Task directions:
How many lines in the material below contain the string "your"? Give only the number.

########

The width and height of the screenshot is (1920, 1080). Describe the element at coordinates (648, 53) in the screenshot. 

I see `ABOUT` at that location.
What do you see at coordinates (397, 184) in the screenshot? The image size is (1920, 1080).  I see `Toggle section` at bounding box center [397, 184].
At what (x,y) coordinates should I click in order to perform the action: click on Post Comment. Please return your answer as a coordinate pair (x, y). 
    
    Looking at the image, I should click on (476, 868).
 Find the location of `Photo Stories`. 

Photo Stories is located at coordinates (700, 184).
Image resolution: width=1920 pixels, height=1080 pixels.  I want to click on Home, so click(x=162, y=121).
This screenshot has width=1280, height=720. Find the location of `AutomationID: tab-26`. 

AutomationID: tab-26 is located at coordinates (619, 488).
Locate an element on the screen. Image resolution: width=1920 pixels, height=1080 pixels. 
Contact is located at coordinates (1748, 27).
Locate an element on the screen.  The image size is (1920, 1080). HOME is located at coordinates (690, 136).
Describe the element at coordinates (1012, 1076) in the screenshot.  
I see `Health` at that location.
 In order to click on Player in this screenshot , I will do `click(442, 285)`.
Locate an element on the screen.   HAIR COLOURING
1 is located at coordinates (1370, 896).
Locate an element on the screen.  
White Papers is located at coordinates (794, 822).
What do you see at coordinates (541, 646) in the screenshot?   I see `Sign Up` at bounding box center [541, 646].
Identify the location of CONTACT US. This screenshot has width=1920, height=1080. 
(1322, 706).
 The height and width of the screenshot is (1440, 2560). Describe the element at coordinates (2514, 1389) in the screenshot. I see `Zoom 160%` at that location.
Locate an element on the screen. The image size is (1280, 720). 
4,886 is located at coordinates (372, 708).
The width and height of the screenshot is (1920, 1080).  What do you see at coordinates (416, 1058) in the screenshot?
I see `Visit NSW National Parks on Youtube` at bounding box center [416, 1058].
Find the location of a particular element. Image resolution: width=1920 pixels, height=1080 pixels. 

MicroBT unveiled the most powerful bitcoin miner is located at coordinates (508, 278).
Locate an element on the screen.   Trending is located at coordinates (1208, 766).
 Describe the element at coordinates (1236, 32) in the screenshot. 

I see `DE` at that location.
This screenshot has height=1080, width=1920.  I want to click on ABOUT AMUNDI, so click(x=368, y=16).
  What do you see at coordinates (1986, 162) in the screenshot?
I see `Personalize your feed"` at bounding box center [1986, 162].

########

Written solution:
2